'''

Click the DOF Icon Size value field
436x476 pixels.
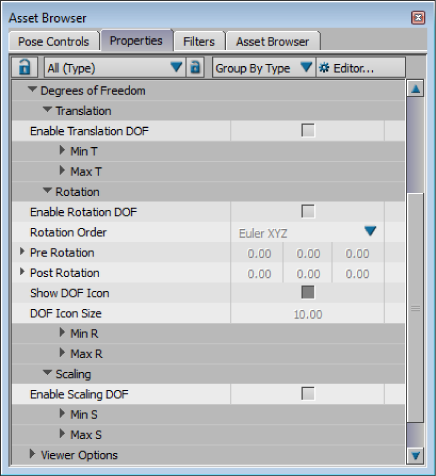pyautogui.click(x=307, y=314)
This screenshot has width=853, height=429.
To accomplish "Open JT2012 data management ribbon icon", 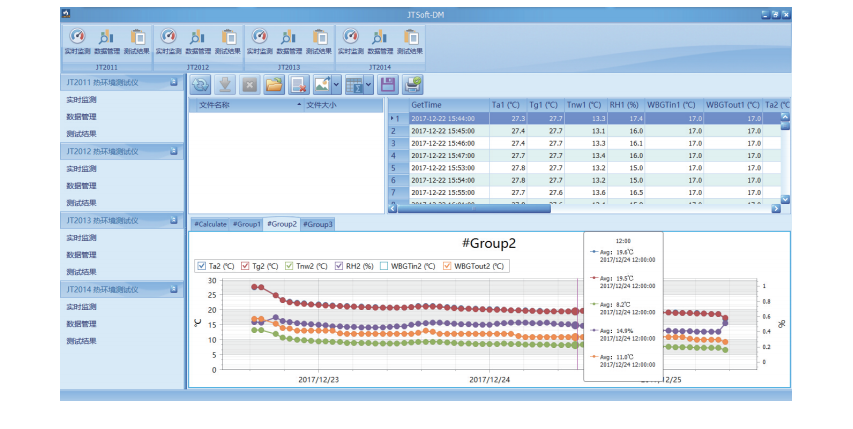I will click(x=197, y=38).

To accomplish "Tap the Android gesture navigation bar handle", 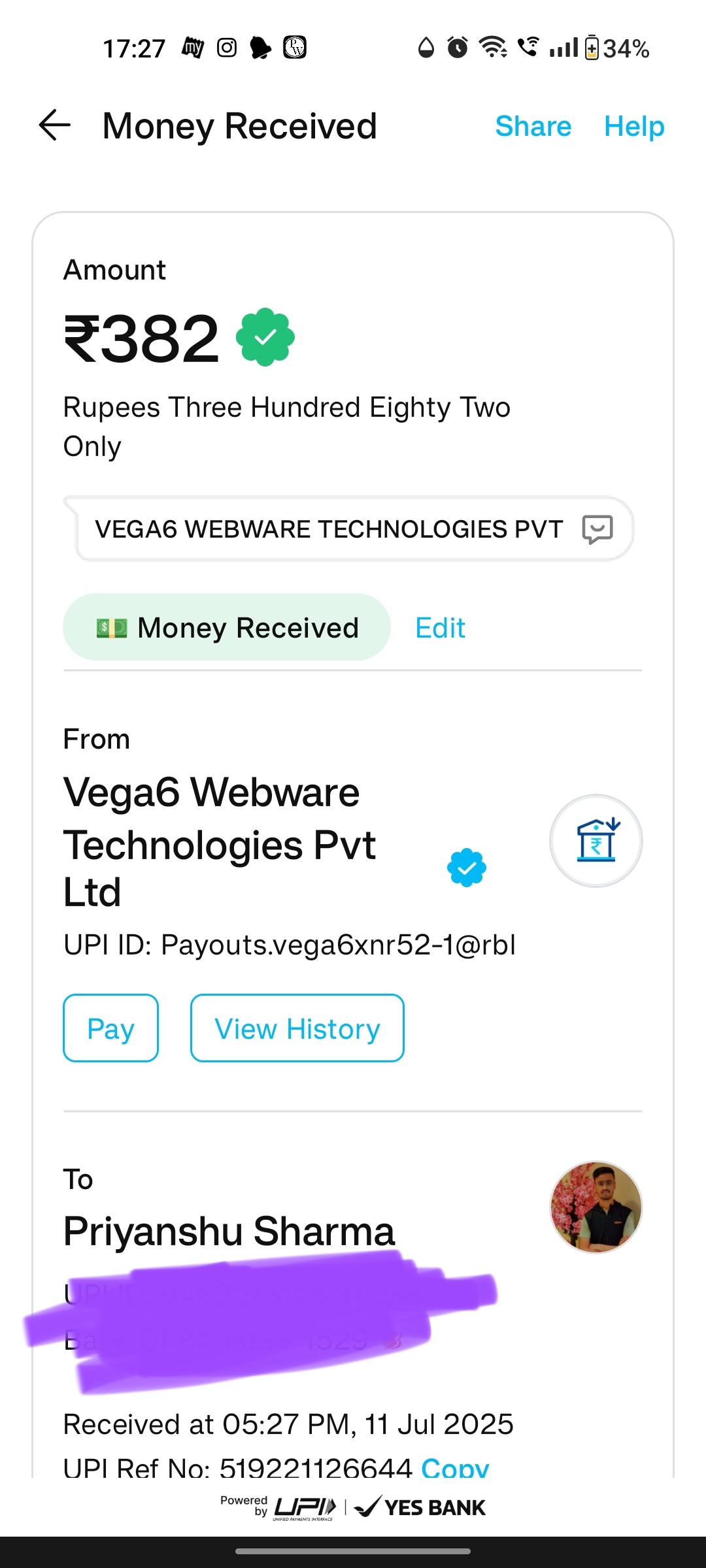I will [353, 1551].
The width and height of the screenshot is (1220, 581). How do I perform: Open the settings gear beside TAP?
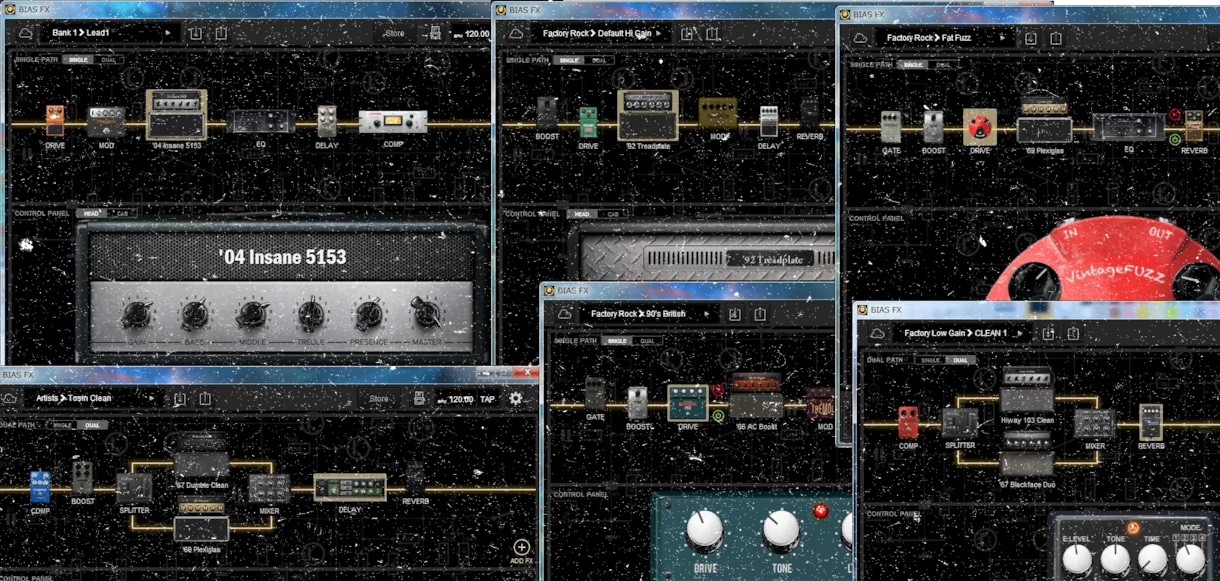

'''

◆ **To do**
The answer consists of the lines above that include the word "screenshot", each copied exactly.

◆ **Problem solution**
This screenshot has width=853, height=429.
The width and height of the screenshot is (1220, 581). How do I perform: Open the settings gear beside TAP?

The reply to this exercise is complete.